Philippe Marschall philippe.marschall at gmail.com
Mon Jun 29 19:08:55 UTC 2009


2009/6/29 Yoshiki Ohshima <yoshiki at vpri.org>:
> At Mon, 29 Jun 2009 00:38:16 -0700,
> Andreas Raab wrote:
>>
>> Yoshiki Ohshima wrote:
>> >   Yeah, but insisting to use #= to do it seems to be a wrong goal
>> > Define seasideEqual: and use it elsewhere would be better.
>>
>> You'd have to change too many places for this to be feasible. For
>> example, consider Set and Dictionary operations which may have to be
>> changed in this process.
>
>  Right.  And Phillippe can strip the leading char when he wants.

That's what we try do and it's such a pain. We'd have to do it for
every sting that we get from anywhere. At which point string handling
in Smalltalk is harder than in C and has similar pitfalls.

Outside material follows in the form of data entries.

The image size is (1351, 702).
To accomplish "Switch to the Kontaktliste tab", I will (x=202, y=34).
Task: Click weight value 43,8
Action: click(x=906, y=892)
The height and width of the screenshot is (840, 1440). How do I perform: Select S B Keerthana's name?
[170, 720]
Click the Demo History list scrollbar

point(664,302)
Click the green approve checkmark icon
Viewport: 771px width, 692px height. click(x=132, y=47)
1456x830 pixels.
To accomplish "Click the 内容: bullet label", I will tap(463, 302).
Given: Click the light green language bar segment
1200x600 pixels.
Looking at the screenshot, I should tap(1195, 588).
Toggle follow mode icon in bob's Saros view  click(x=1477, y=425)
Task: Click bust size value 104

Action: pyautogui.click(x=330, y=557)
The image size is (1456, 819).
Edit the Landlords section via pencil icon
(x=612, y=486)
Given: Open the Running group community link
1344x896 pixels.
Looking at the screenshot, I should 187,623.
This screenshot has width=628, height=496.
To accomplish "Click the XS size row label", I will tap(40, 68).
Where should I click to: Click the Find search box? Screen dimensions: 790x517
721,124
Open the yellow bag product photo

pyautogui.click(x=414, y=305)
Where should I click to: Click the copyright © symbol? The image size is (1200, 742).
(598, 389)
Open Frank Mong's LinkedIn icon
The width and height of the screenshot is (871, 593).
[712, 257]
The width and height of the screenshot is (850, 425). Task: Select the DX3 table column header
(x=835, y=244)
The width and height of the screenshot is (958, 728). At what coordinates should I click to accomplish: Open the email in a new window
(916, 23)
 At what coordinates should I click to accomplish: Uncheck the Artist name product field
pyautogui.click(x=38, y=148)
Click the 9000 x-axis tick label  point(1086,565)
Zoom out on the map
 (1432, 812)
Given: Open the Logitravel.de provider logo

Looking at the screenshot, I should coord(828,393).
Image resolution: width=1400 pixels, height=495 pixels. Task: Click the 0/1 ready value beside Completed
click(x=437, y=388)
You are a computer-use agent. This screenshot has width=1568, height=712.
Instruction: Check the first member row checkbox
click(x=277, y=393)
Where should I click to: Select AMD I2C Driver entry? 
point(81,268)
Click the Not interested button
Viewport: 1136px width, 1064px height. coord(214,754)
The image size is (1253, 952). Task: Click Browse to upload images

>> >> And we have to map characters to bytes and bytes to characters.
>> >
>> >   Everybody does.  Not sure why it is relevant.
>>
>> Because a simple conversion like squeakToUtf8/utf8ToSqueak is not
>> lossless anymore. The problem is that Unicode is Unicode is Unicode ;-)
>> You can either use it and live with its shortcomings or you can write
>> something completely different. But as soon as one tries to redefine it
>> partially it leads to problems since there are too many surrounding
>> assumptions.
>
>  From another POV, the communication with outside world was
> secondary.

No kidding, I noted.

> The .changes in in UTF-8 but has the additional
> information always so it is lossless.
>
>> >> I agree but you don't know how often I have gotten this answer when I
>> >> suggested to simply drop #leadingChar.
>> >
>> >   Maybe you get the answer often because it makes sense?  I wrote this
>> > a few times in last some years but if the goal is to make a
>> > comprehensible personal computer environment, some information is
>> > needed more than Unicode code points provides.
>>
>> Yes, but it is not clear whether that information belongs into the
>> string itself or in its surrounding context. The argument that a
>> language should be part of the string itself can certainly be made but
>> it neglects the necessity of interacting with the outside world. And in
>> the outside world (meaning Unicode) the language tag isn't part of the
>> string but rather part of the context. Consequently, I think that Squeak
>> should follow similar semantics (imperfect as that may be for some uses)
>> and have language information associated with class Text (i.e., a text
>> attribute) not with class Character (leadingChar).
>
>  I should say I've been agreeing with it for a while, but it also is
> a huge unstabilier to the existing system.  Now Pharo people may be
> able to leap the gap, if they like.

I totally see the need to know the language of text to render. But the
character is the wrong place to store it, seriously.